_TO BE DONE_.
Extract all of the stored data lines below word for word, leaving out the pictures.

>> begin MATERIAL FOR THIS TASK

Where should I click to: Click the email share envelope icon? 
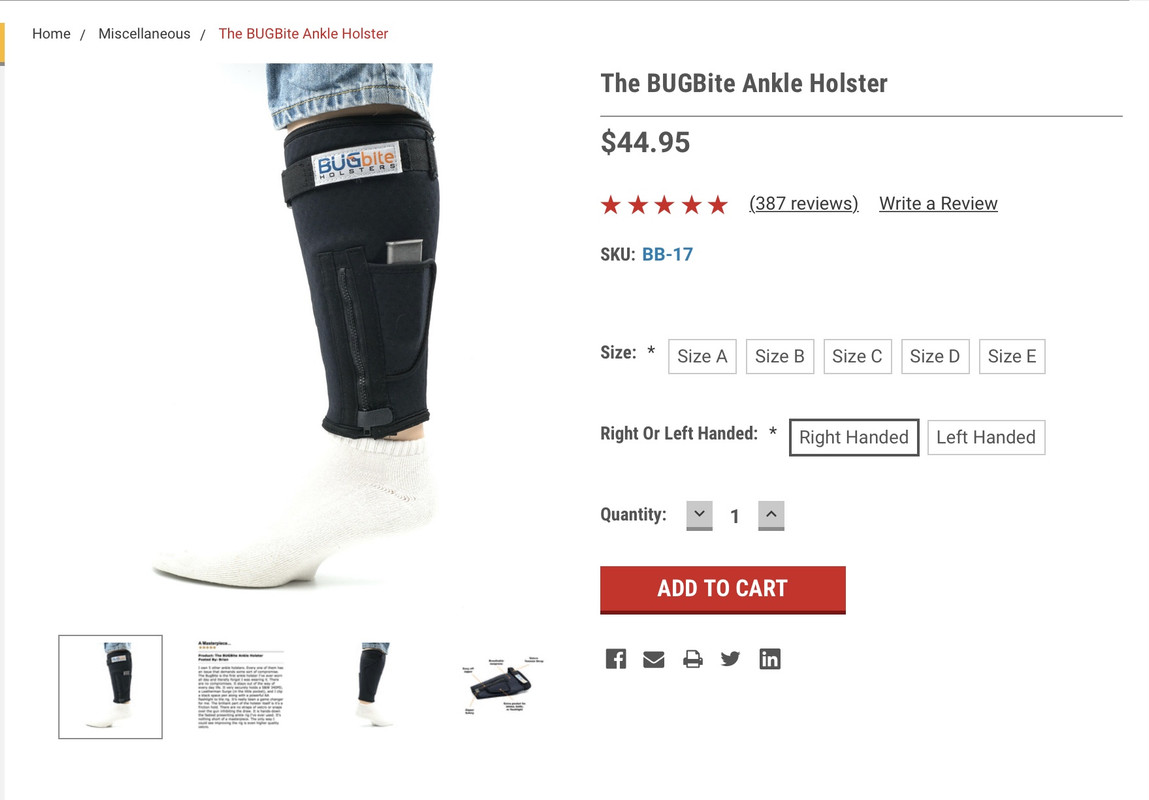pyautogui.click(x=654, y=659)
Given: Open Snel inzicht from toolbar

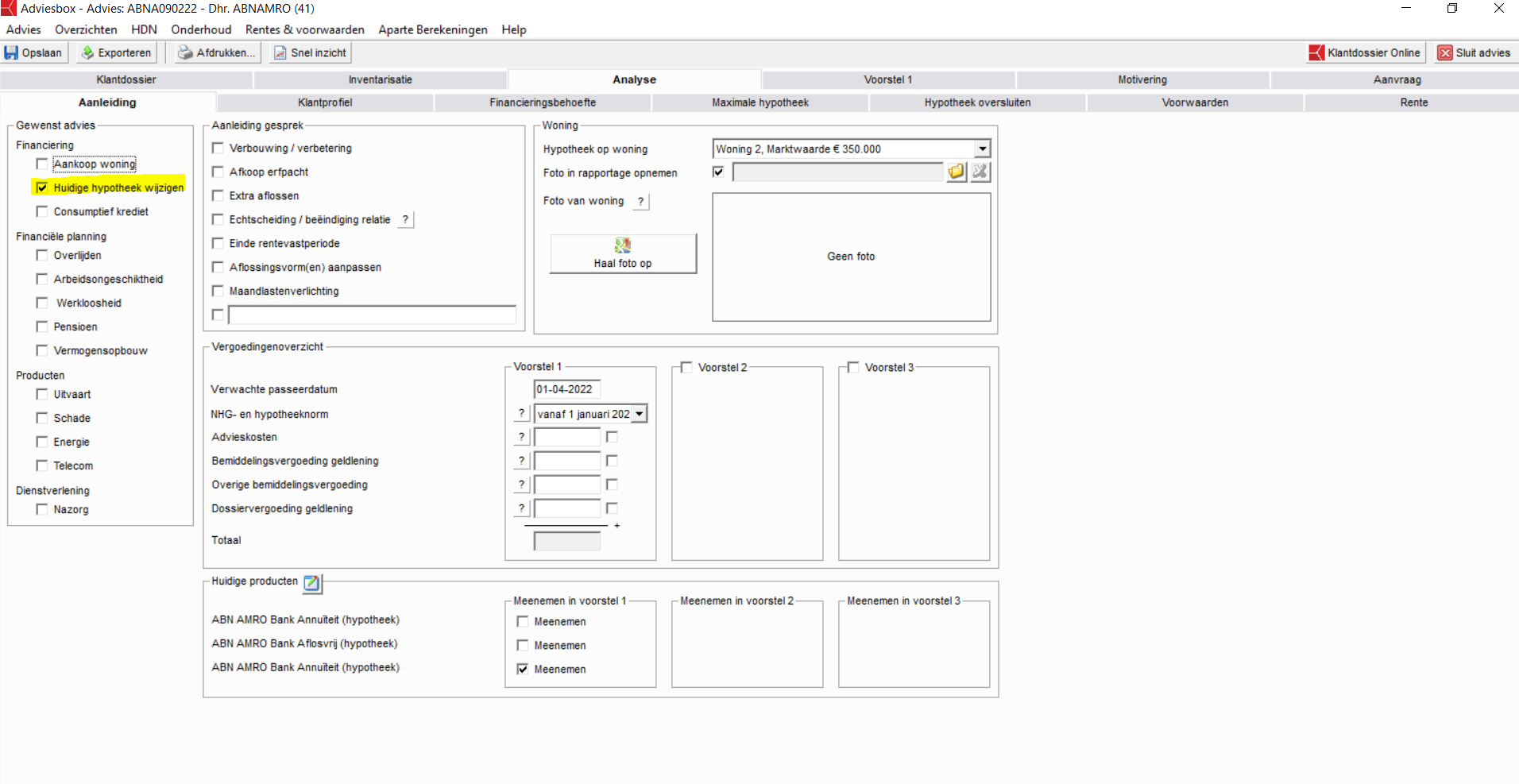Looking at the screenshot, I should coord(310,52).
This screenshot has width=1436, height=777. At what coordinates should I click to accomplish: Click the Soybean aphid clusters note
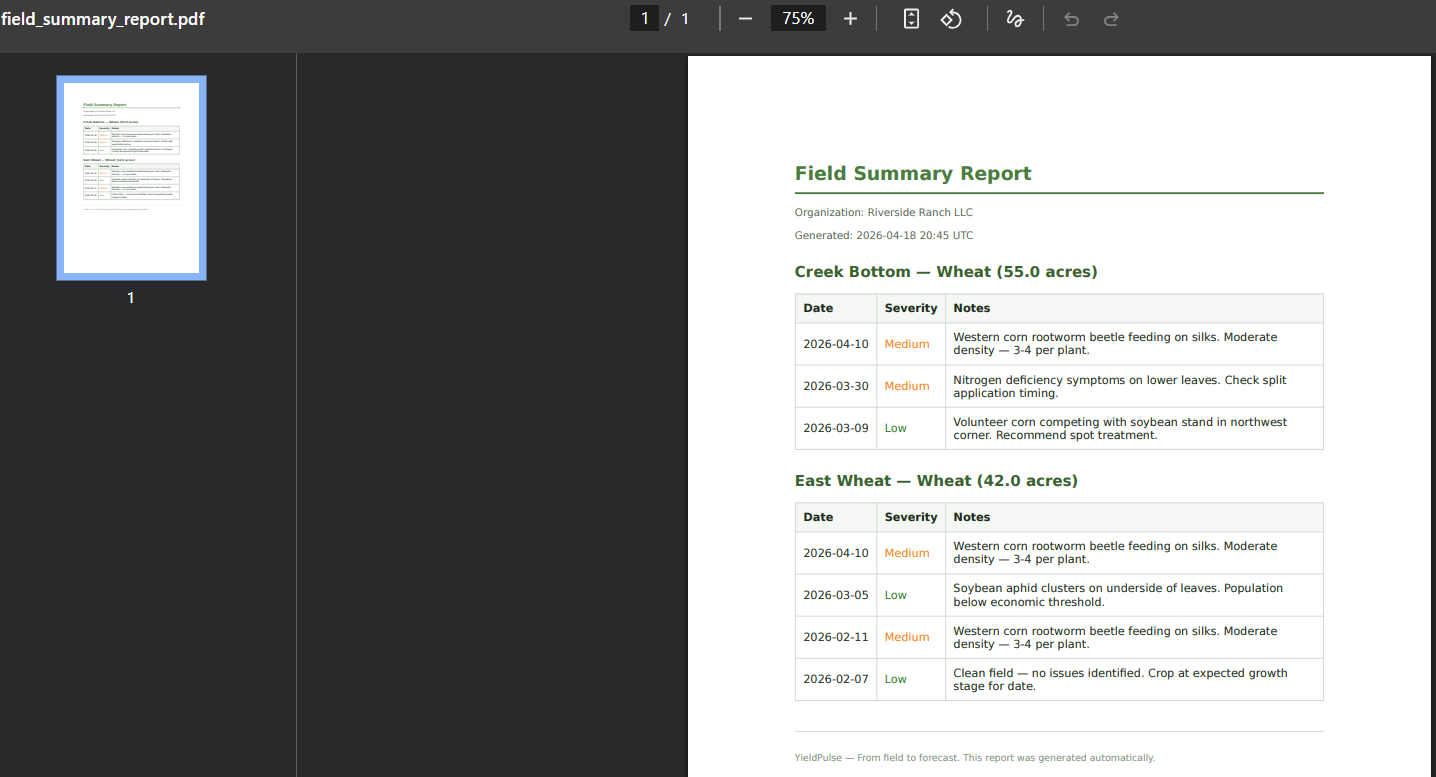click(x=1117, y=595)
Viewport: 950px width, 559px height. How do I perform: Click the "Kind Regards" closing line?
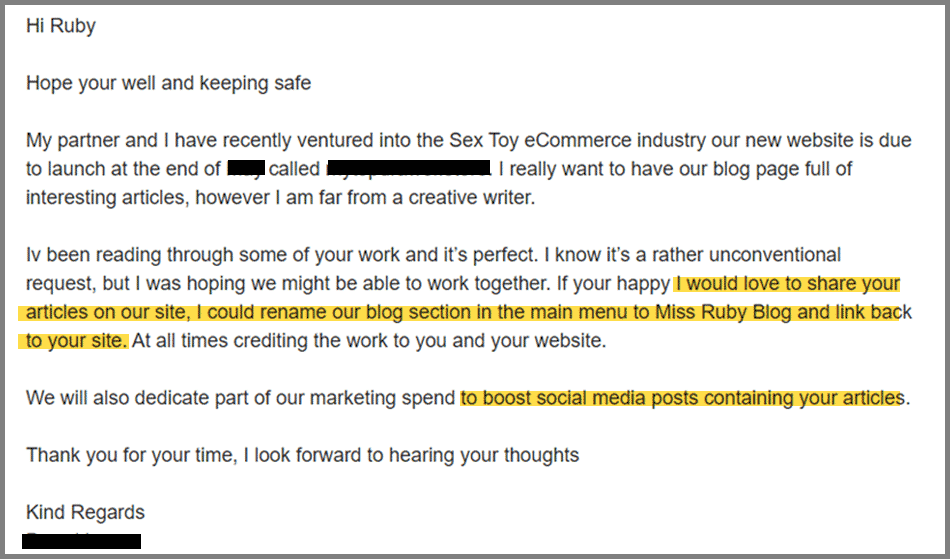pyautogui.click(x=85, y=512)
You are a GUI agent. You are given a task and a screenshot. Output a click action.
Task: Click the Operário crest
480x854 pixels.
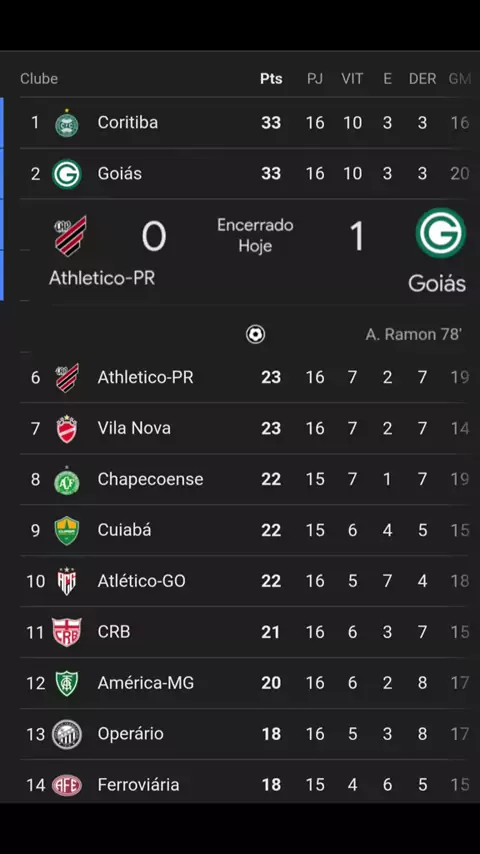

>> end MATERIAL FOR THIS TASK

_EXPECTED ANSWER_.
Where should I click to: Click the email share envelope icon? 
pyautogui.click(x=654, y=659)
Given: Open Snel inzicht from toolbar

Looking at the screenshot, I should coord(310,52).
This screenshot has width=1436, height=777. At what coordinates should I click to accomplish: Click the Soybean aphid clusters note
click(x=1117, y=595)
Viewport: 950px width, 559px height. How do I perform: Click the "Kind Regards" closing line?
pyautogui.click(x=85, y=512)
You are a GUI agent. You are given a task and a screenshot. Output a click action.
Task: Click the Operário crest
480x854 pixels.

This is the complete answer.